▶ **Exercise brief**:
Please turn the records, from the line with "Task: Reset filters using the reload icon" through the end, into a JSON list of strings with one string per line and blank lines omitted.

[Extracted data entries]
******

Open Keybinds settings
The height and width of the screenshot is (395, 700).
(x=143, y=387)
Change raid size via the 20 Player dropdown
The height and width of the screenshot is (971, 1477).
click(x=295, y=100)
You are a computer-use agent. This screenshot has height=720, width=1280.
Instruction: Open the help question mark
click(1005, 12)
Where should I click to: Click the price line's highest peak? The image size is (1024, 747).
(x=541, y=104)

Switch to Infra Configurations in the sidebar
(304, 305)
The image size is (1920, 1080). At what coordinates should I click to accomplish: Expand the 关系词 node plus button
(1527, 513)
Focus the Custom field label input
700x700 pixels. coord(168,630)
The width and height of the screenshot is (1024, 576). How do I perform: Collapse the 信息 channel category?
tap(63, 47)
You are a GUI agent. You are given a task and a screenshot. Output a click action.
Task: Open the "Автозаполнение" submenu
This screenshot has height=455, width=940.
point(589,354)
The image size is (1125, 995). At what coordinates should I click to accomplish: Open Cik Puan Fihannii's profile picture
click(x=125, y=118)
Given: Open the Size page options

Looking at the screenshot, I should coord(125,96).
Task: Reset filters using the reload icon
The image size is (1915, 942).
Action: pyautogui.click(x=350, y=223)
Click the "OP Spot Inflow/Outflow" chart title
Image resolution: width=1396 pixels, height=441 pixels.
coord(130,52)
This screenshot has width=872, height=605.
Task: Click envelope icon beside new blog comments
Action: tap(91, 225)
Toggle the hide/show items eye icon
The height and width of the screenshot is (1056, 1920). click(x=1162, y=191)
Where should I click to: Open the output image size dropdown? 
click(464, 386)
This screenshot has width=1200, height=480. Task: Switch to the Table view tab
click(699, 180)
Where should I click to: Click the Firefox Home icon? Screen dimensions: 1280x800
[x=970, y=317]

******

▶ **The result**:
[
  "Task: Reset filters using the reload icon",
  "The image size is (1915, 942).",
  "Action: pyautogui.click(x=350, y=223)",
  "Click the \"OP Spot Inflow/Outflow\" chart title",
  "Image resolution: width=1396 pixels, height=441 pixels.",
  "coord(130,52)",
  "This screenshot has width=872, height=605.",
  "Task: Click envelope icon beside new blog comments",
  "Action: tap(91, 225)",
  "Toggle the hide/show items eye icon",
  "The height and width of the screenshot is (1056, 1920). click(x=1162, y=191)",
  "Where should I click to: Open the output image size dropdown? ",
  "click(464, 386)",
  "This screenshot has width=1200, height=480. Task: Switch to the Table view tab",
  "click(699, 180)",
  "Where should I click to: Click the Firefox Home icon? Screen dimensions: 1280x800",
  "[x=970, y=317]"
]